The fact that Strowman has been built up as a monster means that his destiny is almost set in stone: he’s going to be dominating everyone for a long time until someone finally takes him down. Once that happens, his character is going to need a major retooling or he’s going to fall down the ranks like a stone through water. Again though, this isn’t a bad thing.

Strowman is a role player with limited upside. However, that doesn’t mean he can’t play his role very well in the meantime. Look at what he did to Ambrose and Reigns. Ambrose was launched around the ring like a doll and Reigns’ best stuff has no effect. It gives both of them a new monster to fight and means that they might have some adversity for a change. That’s what Strowman is supposed to be: a boss that Reigns and Ambrose have to defeat before they can get to Wyatt himself like they ultimately want to.

What people often forget is that there’s nothing wrong with being a role player. Not everyone is going to be a main event level star and it’s normally a disaster when someone tries to be something they’re not. Imagine someone like Heath Slater challenging for the WWE World Title. No one would believe it because that’s not the kind of role Slater is made for.

If you would like something with some historical accuracy, consider Jeff Jarrett. Jarrett is someone who gets a lot of flack for being a horrible main eventer and there’s a reason for that: he isn’t a main event kind of guy. Over the years, Jarrett never really showed himself to be much more than a solid midcarder and a reliable hand in the ring. He had a hot feud with Chyna over Jarrett being a chauvinist and then he was off to WCW.

Once there, he was almost immediately thrust into the main event and the fans were almost immediately praying for a meteor to crash into WCW so they didn’t have to be bored by Jarrett’s title hunt. Jarrett simply did not work as a main event star on any level. He wasn’t interesting, his matches weren’t worth seeing and the whole thing was a wreck. Why is that you ask? Again: because Jarrett didn’t fit the part they wanted him to play.

Getting back to Strowman, he’s probably never going to be the World Champion and he’s probably never going to be much more than a muscle guy. What he will be however is a good enforcer who can create a diversion for someone and act as a roadblock between whoever he’s working for and the hero chasing him. That’s a valuable person to have and someone who can make for an entertaining match.

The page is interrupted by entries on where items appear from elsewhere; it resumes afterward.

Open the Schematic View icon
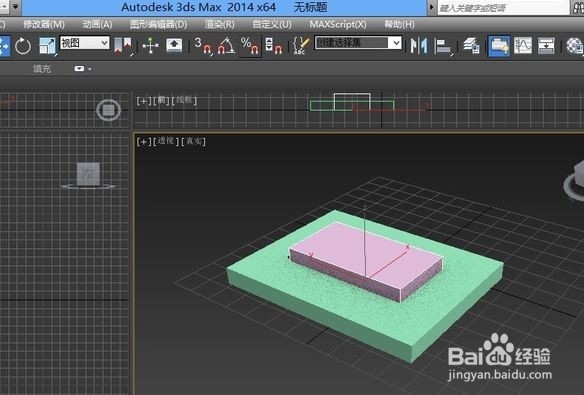Image resolution: width=584 pixels, height=395 pixels. 546,46
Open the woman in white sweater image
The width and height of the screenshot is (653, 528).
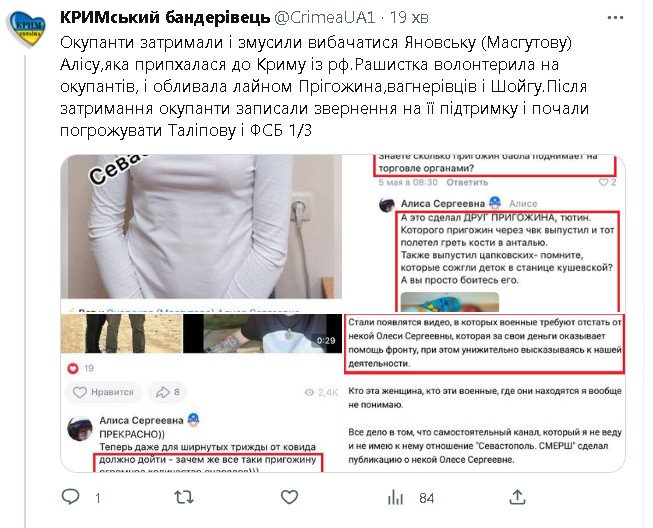pyautogui.click(x=201, y=227)
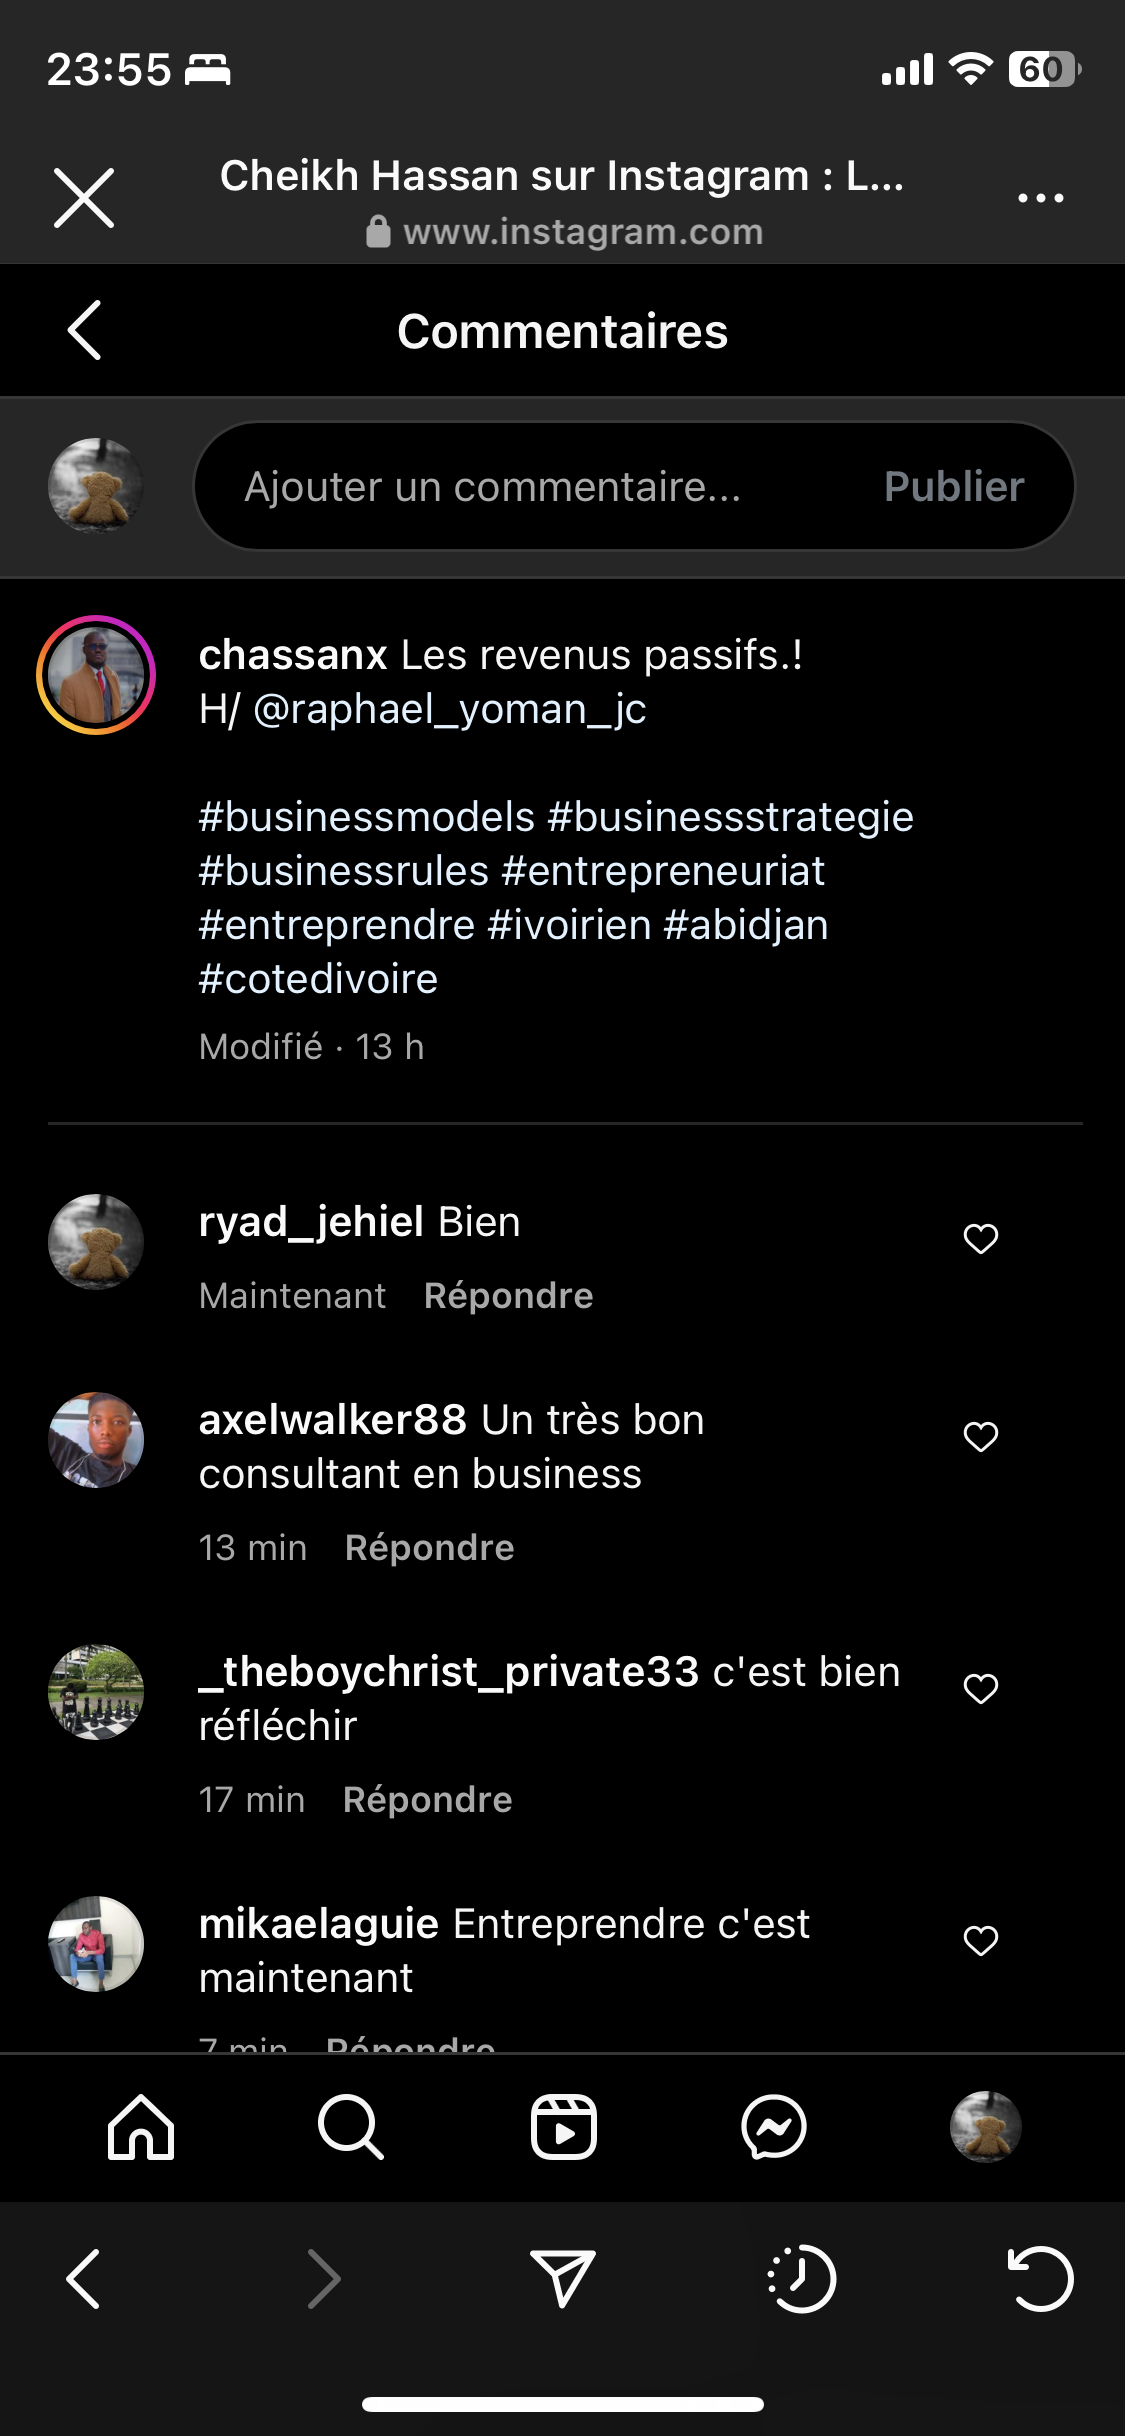The image size is (1125, 2436).
Task: Go back from the Commentaires page
Action: click(85, 330)
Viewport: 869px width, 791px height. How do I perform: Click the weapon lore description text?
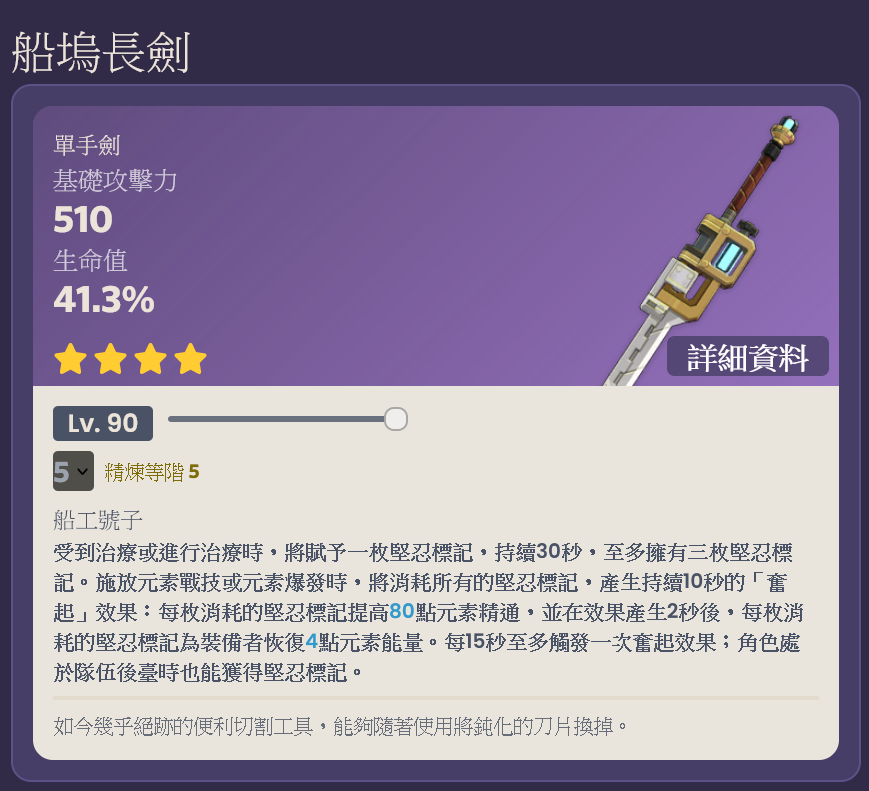[x=340, y=726]
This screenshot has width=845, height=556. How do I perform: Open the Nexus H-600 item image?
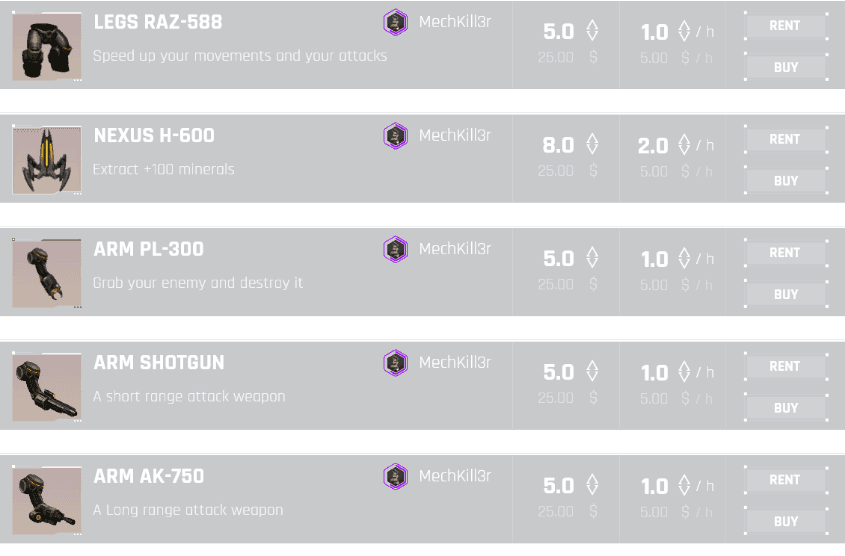pyautogui.click(x=40, y=160)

The key thing to remember is that not everyone is going to be John Cena or Randy Orton or Seth Rollins. At the same time, not everyone is going to be Mark Henry and have a twenty year run with the company because he’s strong. Someone like Strowman has a pretty limited shelf life on paper, but that’s much better than having no shelf life at all and never making it out of the indies.

Finally, Strowman needs to stick to the kind of offense he’s using now. Sure, he might be physically able to do something like a superkick or even a suicide dive, but a bunch of people are already doing that. However, a bunch of people can’t look like Strowman and throw opponents around like him. Something WWE needs to do is stop trying to make everyone one size fits all. Let someone who looks like a monster and works like a monster be a monster and stop trying to make them what a professional wrestler “should” be.

The key to this whole thing is simple: not everyone can be the same character who is shot up to the top of the card. While it’s a nice idea that every wrestler on the roster could be the World Champion at some point, it’s also very important to have someone who is there as a monster and nothing more. Someone like Strowman is there to fill in a role and people in those roles are often overlooked, despite having several valuable things to add to a show.